**Task requirements:** Find the lines below that include the word "size" and report how many there are, with no other text.
**** Data to examine ****
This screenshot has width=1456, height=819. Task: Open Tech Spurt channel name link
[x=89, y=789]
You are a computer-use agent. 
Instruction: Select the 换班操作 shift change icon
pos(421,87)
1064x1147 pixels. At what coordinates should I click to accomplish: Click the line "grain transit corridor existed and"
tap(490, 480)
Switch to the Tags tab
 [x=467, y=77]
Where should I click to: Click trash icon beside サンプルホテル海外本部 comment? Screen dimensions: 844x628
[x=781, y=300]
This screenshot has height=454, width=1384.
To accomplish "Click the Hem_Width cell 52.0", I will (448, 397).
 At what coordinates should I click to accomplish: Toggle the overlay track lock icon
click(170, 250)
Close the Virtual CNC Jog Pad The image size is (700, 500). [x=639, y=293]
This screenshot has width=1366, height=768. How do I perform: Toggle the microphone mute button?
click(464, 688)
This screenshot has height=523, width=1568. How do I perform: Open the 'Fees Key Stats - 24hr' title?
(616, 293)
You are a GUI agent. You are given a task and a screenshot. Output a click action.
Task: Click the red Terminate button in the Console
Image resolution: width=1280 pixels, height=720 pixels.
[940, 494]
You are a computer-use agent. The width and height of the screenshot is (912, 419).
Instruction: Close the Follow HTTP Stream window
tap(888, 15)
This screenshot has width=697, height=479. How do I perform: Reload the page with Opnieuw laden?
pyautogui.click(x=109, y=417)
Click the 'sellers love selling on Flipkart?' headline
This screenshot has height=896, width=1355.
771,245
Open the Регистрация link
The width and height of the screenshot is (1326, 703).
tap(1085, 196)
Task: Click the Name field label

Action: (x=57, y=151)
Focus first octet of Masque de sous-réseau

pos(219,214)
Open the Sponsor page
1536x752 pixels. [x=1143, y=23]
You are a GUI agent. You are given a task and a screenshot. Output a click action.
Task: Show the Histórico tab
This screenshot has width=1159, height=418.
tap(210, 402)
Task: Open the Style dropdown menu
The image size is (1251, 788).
****
**Result of the exercise:** 2